After capping trade margins on 42 cancer drugs in 2019, govt may expand move to other medicines

The Indian Express
January 05, 2020

The government in 2019 made progress in its goal towards a regime of self-regulation by the pharmaceutical industry, with decisions that signify a shift in how prices of medicines and medical devices in India may be regulated this year.
The National Pharmaceutical Pricing Authority (NPPA), along with the Department of Pharmaceuticals (DoP), has been finalising a proposal to limit the trade margins of non-scheduled medicines and medical devices, which are not under price control.
In the works and recommended for over a decade now, the move aims to bring down the prices of unreasonably marked up medicines and medical devices. However, different segments of the industry feel this will have a limited impact on improving affordability for various reasons.
So far, non-scheduled medicines have mostly been out of the ambit of price control, save for a limit on how much their prices can be increased every year — 10 per cent. In certain extraordinary cases, the NPPA had used special powers under the Drugs (Prices Control) Order, 2013 to slash ceiling prices of some non-scheduled medicines, including cardiovascular and anti-diabetic drugs, in ‘public interest’.

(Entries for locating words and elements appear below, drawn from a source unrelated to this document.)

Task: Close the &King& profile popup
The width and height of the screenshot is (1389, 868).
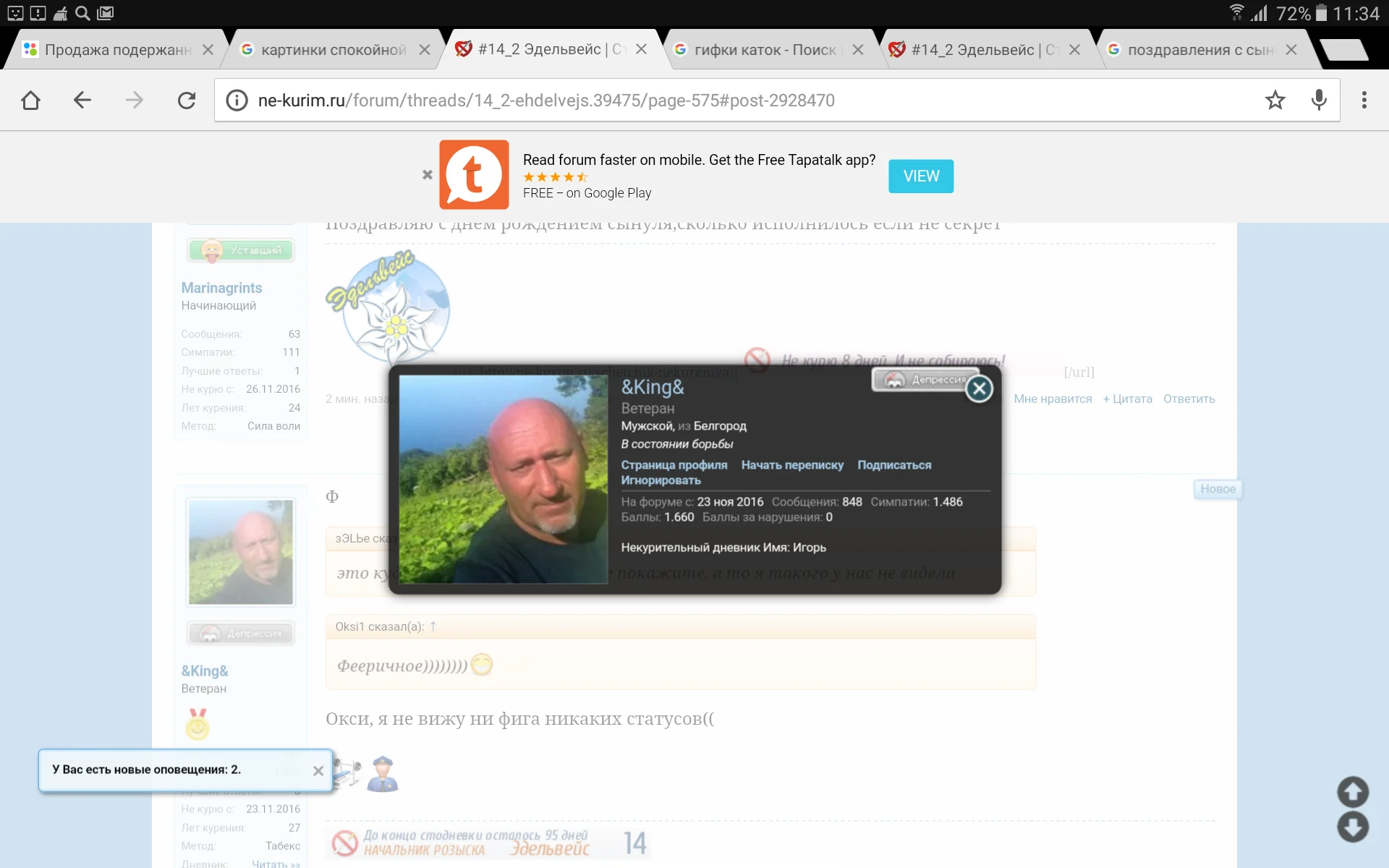Action: click(979, 389)
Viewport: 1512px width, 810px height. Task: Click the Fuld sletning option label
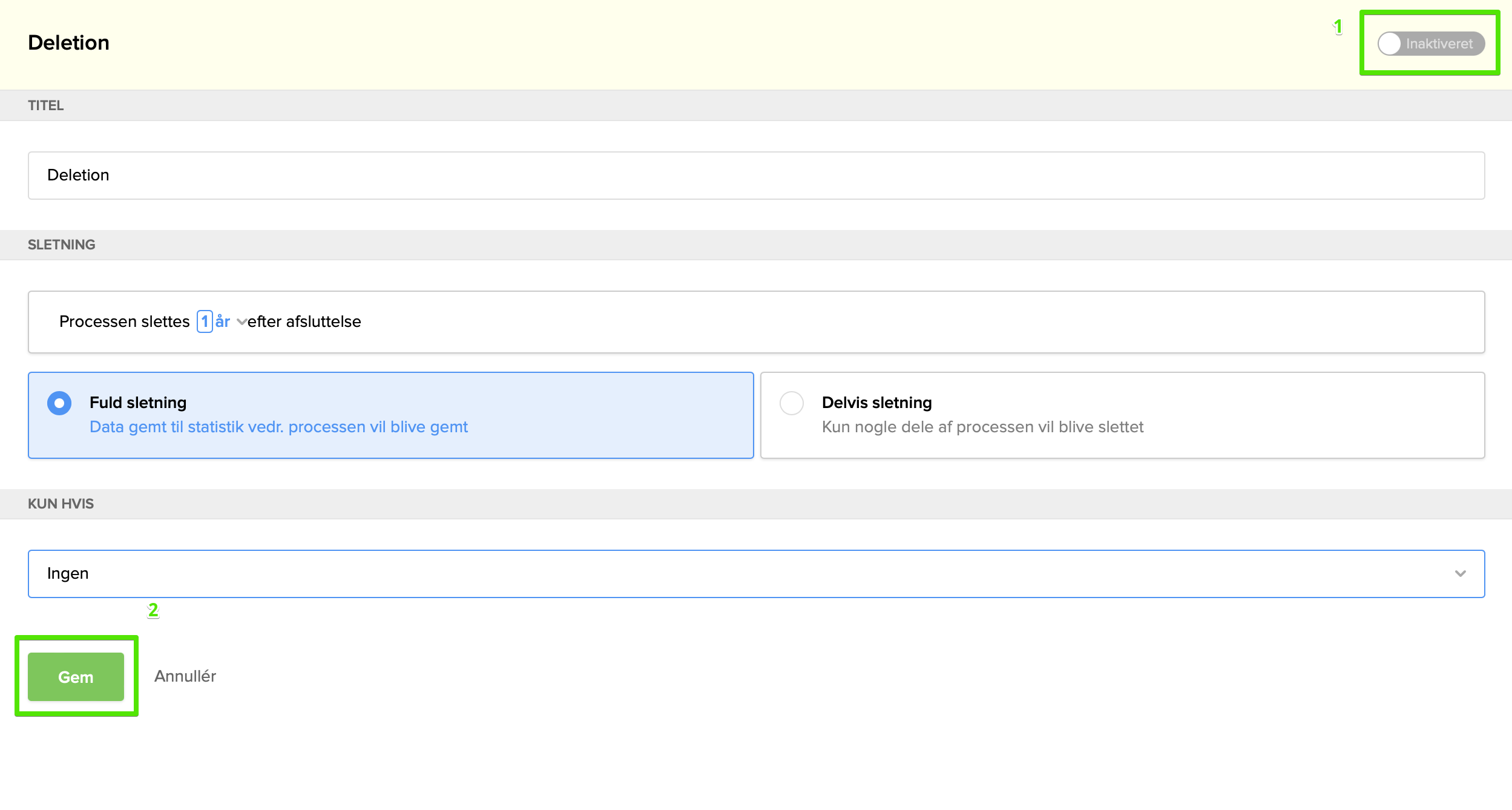138,403
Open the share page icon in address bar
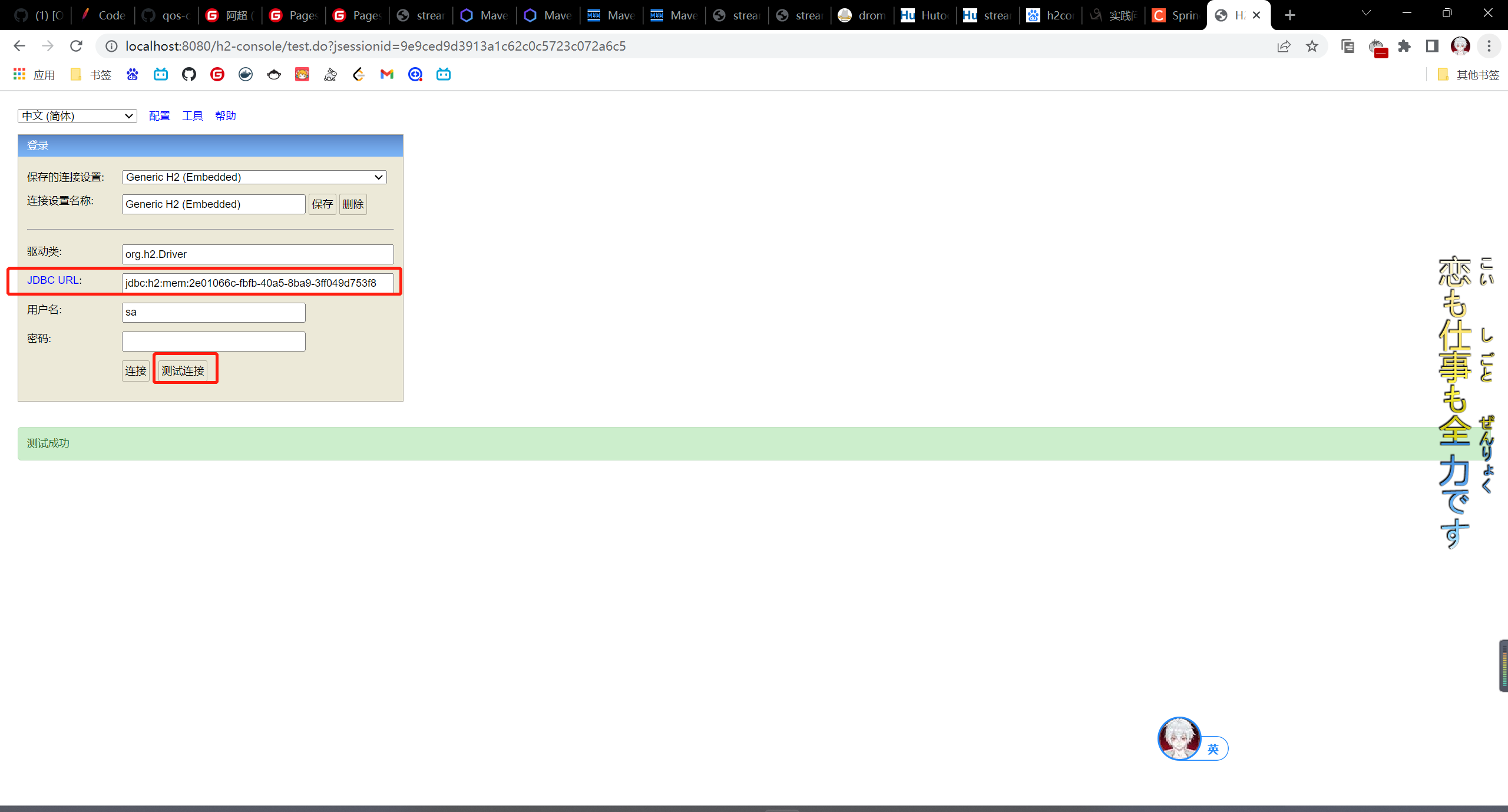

In 2016, a DoP expert panel proposed graded trade margins between 35 per cent and 50 per cent for medicines priced over Rs 2. This followed “various representations and complaints” of a “huge” difference in the price the distributor would pay for the product and its maximum retail price (MRP).
Three years later, in February 2019, the NPPA capped trade margins of 42 cancer medicines as a “proof-of-concept” for a system of trade margin rationalisation across medicine segments.
“The trade margin concept underscores self-regulation by the pharma industry, duly mentored by the government,” NPPA Chairperson Shubhra Singh earlier told The Indian Express.
In November, the DoP and the NPPA held stakeholder discussions on expanding such a move to other non-scheduled medicines and medical devices. Trade margin rationalisation of medical devices, especially, had been an important focus of the government in 2019 due to the rising trade tension between India and the US, partially fuelled by the NPPA’s decision in 2017 to slash ceiling prices of stents and knee implants.
At the same time, it is unclear how many medicines and devices would see a price reduction and how much such a move would help in improving access to expensive medicines and medical devices in the country as a result.
There is little to no publicly available data on how much margins are enjoyed by manufacturers and importers, as well as other participants across the supply chain, according to various industry officials as well as health experts.
When the NPPA had implemented its trade margin cap on 42 cancer medicines, a senior government official involved in the process had estimated that the move would, “at best”, hit 15-20 per cent of the drugs available.
The government’s own analysis afterwards showed that prices of over 350 medicine brands would drop anywhere between 25 per cent and 75 per cent, but some industry executives feel such results cannot be expected in all therapeutic segments.
“Most cancer medicines are billed to patients at the hospital as part of in-house treatment. Other non-scheduled medicines that are sold at chemist shops would not be priced as high, to begin with,” said an executive. Most pharmaceutical industry bodies present during the stakeholder meeting, in November, agreed to a trade margin cap of 30 per cent, provided this was carried out in a phased manner across therapeutic segments.
A “majority” of medicines are already sold within the 30 per cent margin, claimed the executive, adding that only a “small” segment of medicines with higher margins, constituting 8-10 per cent of India’s Rs 1.40 lakh crore pharma market, would see a price decrease.
“Trade margin caps can only have a limited impact because we are only looking at the margins taken at the level of the wholesalers, stockists and retailers. We’re not even looking at the producer or importer’s price, which is where a major chunk of profit lies,” said Sakthivel Selvaraj, director, health economics, financing and policy at the Public Health Foundation of India.
“The entire price control mechanism has to change. A more serious issue is about the market-based pricing mechanism that is followed currently, which defeats the whole purpose of price control because the reduction in prices is moderate or nominal. The government is able to achieve a substantial reduction in prices in only a fourth of the market,” he said.
“In the late 1970s, as much as 90 per cent of the market was under price control in a cost-plus based pricing regime. Despite this, a majority of the industry developed and had huge profits,” he added.